Tout feu tout flamme
A 15 ans, le jeune B-Boy franco-marocain Bilel Feraouche affirme déjà une identité singulière et un style qui décoiffe. Issu d’une famille de danseurs, il transforme son talent précoce en véritable force.
Né de parents membres d’une compagnie de danse, Bilel Feraouche a grandi au rythme des répétitions, des échauffements et de la créativité en mouvement. Le Breaking s’est donc imposé comme un environnement naturel. Enfant, il est d’abord frappé par les power moves. Peu à peu, il a appris à écouter la musique autrement et à laisser son corps raconter ce qu’il ne savait pas encore dire avec des mots.
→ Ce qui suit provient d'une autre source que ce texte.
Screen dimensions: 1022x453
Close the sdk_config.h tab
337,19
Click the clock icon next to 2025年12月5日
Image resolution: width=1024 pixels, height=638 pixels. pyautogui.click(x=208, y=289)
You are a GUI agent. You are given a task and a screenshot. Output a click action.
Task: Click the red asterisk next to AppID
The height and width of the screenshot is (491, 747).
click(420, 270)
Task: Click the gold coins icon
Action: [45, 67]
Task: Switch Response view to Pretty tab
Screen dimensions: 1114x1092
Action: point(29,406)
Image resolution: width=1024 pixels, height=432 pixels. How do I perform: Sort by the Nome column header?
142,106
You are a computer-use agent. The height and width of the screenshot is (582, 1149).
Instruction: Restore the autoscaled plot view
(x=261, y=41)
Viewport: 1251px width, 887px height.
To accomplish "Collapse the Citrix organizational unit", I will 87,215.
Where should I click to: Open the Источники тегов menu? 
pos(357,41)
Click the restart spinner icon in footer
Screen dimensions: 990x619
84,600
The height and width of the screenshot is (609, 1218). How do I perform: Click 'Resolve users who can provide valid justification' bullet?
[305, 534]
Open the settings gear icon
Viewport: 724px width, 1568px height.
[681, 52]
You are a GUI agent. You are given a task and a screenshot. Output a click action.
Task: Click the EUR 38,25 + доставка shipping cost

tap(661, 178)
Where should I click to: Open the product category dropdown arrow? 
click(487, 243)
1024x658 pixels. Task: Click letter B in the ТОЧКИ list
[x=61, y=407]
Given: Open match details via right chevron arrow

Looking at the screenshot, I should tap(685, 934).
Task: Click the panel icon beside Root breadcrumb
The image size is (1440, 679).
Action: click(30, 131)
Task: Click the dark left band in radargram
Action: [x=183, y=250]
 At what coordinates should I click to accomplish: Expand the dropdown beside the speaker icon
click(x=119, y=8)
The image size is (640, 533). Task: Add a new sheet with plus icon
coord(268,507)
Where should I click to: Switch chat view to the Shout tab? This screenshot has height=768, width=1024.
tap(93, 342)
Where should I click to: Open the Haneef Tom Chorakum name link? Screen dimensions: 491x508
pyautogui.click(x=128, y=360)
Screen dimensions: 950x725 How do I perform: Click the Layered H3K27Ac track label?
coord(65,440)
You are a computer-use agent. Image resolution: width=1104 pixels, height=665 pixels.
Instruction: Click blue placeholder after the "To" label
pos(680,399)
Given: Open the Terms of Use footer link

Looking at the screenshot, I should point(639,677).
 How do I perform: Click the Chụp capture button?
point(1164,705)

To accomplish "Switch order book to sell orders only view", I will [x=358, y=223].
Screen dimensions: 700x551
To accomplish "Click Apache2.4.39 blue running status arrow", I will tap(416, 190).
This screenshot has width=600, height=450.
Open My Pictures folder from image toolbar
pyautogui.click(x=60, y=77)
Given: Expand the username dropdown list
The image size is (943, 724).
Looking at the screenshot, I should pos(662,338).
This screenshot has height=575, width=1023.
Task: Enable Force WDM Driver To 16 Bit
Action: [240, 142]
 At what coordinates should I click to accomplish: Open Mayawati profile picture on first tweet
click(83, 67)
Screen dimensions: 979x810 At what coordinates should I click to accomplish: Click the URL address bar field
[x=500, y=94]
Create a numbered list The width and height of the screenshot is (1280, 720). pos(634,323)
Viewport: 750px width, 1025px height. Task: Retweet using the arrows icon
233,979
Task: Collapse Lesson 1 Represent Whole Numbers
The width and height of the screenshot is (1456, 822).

Aujourd’hui, la discipline est devenue pour lui bien plus qu’une activité. Il s’agit d’un espace d’expression totale où il explore sa personnalité. Ses journées s’organisent d’ailleurs autour de cette énergie. Il s’entraîne trois fois par semaine au Breaking, complète son travail par deux séances de renforcement musculaire et continue souvent à danser chez lui, simplement parce qu’il en ressent le besoin.
Passion commune
Son univers, il le partage avec les membres de son crew et sa famille. Cette dernière joue d’ailleurs un rôle essentiel dans sa trajectoire. « Mon père est à la fois chorégraphe et coach. Il m’encadre, m’encourage à repousser mes limites tout en me rappelant qu’un danseur doit aussi rester un élève sérieux. Pour ce qui est de ma mère, elle est très enthousiaste. Elle est motivée par mes passages en battle et sa fierté me booste énormément ».
Sélectionné dans l’équipe marocaine de Breaking des moins de 16 ans via la FRMSAFH, Bilel a participé au championnat du Monde junior de Porto l’été dernier. « Ça a été un tournant majeur. J’en garde un souvenir lumineux. Pour la première fois, j’ai affronté des jeunes du monde entier et surtout découvert, de l’intérieur, l’esprit de l’équipe marocaine. Cela m’a rendu plus confiant et plus conscient du chemin que je veux tracer ». Porté par de fortes aspirations, le jeune athlète souhaite représenter dignement le Maroc. Son horizon ? Les Jeux olympiques de la jeunesse, où il vise une médaille, symbole ultime d’un parcours qu’il construit pas à pas.
Pour celui qui vient en outre de remporter le BBF 2025, le Breaking n’est ni un sport ni une discipline stricte, mais un art. Un espace où l’on s’amuse, où l’on se dépasse, où l’on teste des figures toujours plus exigeantes. Un lieu où le corps trouve sa liberté et où le plaisir reste le véritable moteur.